The museum was established on February 21, 1775 by Grand Duke Pietro Leopoldo as the Imperial Regio Museo di Fisica e Storia Naturale. At that time it consisted of several natural history collections housed within the palazzo Torrigiani on Via Romana. Through the past two centuries, it has grown significantly and now forms one of the finest collections in Italy.

==Collections==
Today's collections are as follows:
- Giardino dei Semplici (Via Micheli, 3) - Europe's third oldest botanical garden, established in 1545, now containing some 9,000 plant specimens.
- Museo di Botanica (Via La Pira, 4) - a large herbarium of approximately 4 million specimens, including the historic collections of Andrea Cesalpino (1563), claimed to be the first scientific herbarium, Philip Barker Webb, and Odoardo Beccari.

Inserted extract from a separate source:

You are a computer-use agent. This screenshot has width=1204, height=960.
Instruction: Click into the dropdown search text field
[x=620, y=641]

- Museo di Geologia e Paleontologia (Via La Pira, 4) - About 200,000 specimens from the collections of noted geologists and paleontologists (Fucini, Dainelli, Marinelli, De Stefani, Stefanini, D'Ancona, Pecchioli). The vertebrate fossil collection (26,000 specimens) is of particular interest, with mammal fossils from the Pliocene and Pleistocene, primarily recovered from Tuscany and Valdarno, including Oreopithecus bambolii, anthropoid primates, and early elephant skeletons. The paleobotany collection includes a further 8,000 items.

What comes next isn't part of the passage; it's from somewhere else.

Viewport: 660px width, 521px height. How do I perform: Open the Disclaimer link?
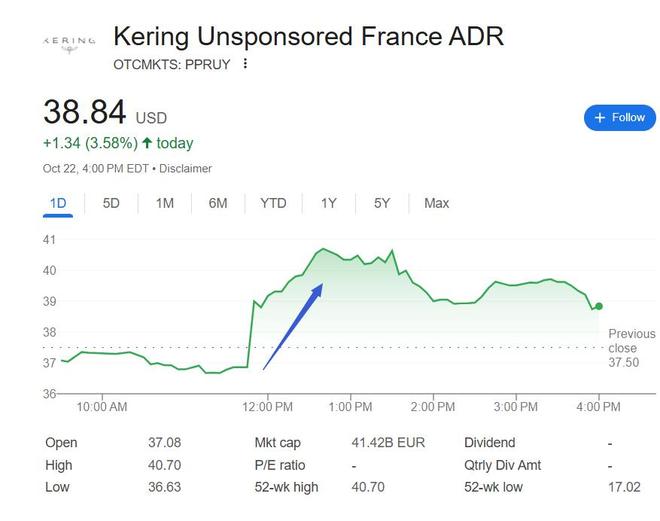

- Museo di Mineralogia e Litologia (Via La Pira, 4) - About 50,000 specimens in a number of collections. Of particular interest are the earliest items from the Tribuna degli Uffizi (about 500 specimens), and the collection of Giovanni Targioni Tozzetti (about 5,000 items), cataloged in 12 manuscript volumes.
- Museo Nazionale di Antropologia ed Etnologia (Palazzo Nonfinito. Via del Proconsolo, 12) - About 15,000 ethnological items and 6,100 anthropological items, with a photographic collection containing a further 26,000 prints and 7,000 negatives. The original collection was a cabinet of curiosities containing items such as an ivory horn from the Kingdom of Kongo, Persian insignia of command, and bows and arrows from the upper Amazon. It was notably augmented by items from Captain James Cook's voyages in the Pacific.
- Zoologia "La Specola" (Via Romana, 17) - A major collection of some 3 million zoological specimens, of which about 5,000 are on public display, with a further 3,000 specimens in the hall of skeletons. The collection of wax anatomical models is of particular interest. It was begun in 1771 by Grand Duke Pietro Leopoldo and is said to be the largest such collection in the world; about 1,400 models are currently on public display.